ABOUT THIS EXERCISE: Identify the line in which "Tap the blue heart above 青春的歌" appears, then reproduce that line and all remaining lines of the records word for word.

EXTRACTED MATERIAL:
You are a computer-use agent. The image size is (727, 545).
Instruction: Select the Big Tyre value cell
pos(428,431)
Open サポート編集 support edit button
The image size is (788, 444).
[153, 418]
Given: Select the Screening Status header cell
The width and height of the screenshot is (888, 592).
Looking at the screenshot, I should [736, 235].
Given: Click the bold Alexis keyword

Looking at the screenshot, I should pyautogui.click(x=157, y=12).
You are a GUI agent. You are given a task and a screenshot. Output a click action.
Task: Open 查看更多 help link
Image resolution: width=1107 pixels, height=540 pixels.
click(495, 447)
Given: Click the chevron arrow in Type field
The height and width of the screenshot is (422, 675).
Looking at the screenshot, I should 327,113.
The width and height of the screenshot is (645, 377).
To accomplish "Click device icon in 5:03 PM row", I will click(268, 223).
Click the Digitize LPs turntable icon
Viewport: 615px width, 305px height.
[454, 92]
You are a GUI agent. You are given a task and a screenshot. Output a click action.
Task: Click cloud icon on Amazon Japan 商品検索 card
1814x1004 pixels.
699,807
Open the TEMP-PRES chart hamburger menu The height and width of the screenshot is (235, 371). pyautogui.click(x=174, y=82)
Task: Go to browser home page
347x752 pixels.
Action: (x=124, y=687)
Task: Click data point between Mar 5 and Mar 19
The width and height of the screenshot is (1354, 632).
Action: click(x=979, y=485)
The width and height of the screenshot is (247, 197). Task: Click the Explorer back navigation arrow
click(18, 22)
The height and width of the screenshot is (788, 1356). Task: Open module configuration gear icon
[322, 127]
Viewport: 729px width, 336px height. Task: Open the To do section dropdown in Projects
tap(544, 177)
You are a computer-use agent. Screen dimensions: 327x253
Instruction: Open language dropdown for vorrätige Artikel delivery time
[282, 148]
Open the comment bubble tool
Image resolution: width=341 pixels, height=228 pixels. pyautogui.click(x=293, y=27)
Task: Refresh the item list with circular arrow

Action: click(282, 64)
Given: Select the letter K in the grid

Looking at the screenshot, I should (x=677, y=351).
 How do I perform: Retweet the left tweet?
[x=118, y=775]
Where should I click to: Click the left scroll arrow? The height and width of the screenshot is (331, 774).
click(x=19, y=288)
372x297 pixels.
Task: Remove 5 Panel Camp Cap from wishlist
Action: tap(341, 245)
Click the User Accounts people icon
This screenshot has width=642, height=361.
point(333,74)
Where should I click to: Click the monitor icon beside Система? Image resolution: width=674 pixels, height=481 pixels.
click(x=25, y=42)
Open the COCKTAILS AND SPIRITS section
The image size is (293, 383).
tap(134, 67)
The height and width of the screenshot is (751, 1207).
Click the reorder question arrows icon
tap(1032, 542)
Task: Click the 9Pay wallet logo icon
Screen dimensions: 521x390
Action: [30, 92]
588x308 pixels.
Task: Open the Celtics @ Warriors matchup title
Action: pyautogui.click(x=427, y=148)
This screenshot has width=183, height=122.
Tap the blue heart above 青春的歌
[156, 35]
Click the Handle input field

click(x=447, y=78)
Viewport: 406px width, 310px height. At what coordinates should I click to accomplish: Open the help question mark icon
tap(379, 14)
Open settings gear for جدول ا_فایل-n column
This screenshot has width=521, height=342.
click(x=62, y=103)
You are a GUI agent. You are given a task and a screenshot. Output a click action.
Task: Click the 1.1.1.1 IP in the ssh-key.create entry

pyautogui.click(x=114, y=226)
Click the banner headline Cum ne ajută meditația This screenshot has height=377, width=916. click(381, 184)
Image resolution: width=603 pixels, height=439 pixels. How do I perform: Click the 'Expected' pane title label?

OUTPUT OF THE TASK:
Tap the blue heart above 青春的歌
[156, 35]
Click the Handle input field

click(x=447, y=78)
Viewport: 406px width, 310px height. At what coordinates should I click to accomplish: Open the help question mark icon
tap(379, 14)
Open settings gear for جدول ا_فایل-n column
This screenshot has width=521, height=342.
click(x=62, y=103)
You are a GUI agent. You are given a task and a screenshot. Output a click action.
Task: Click the 1.1.1.1 IP in the ssh-key.create entry

pyautogui.click(x=114, y=226)
Click the banner headline Cum ne ajută meditația This screenshot has height=377, width=916. click(381, 184)
Image resolution: width=603 pixels, height=439 pixels. How do I perform: Click the 'Expected' pane title label?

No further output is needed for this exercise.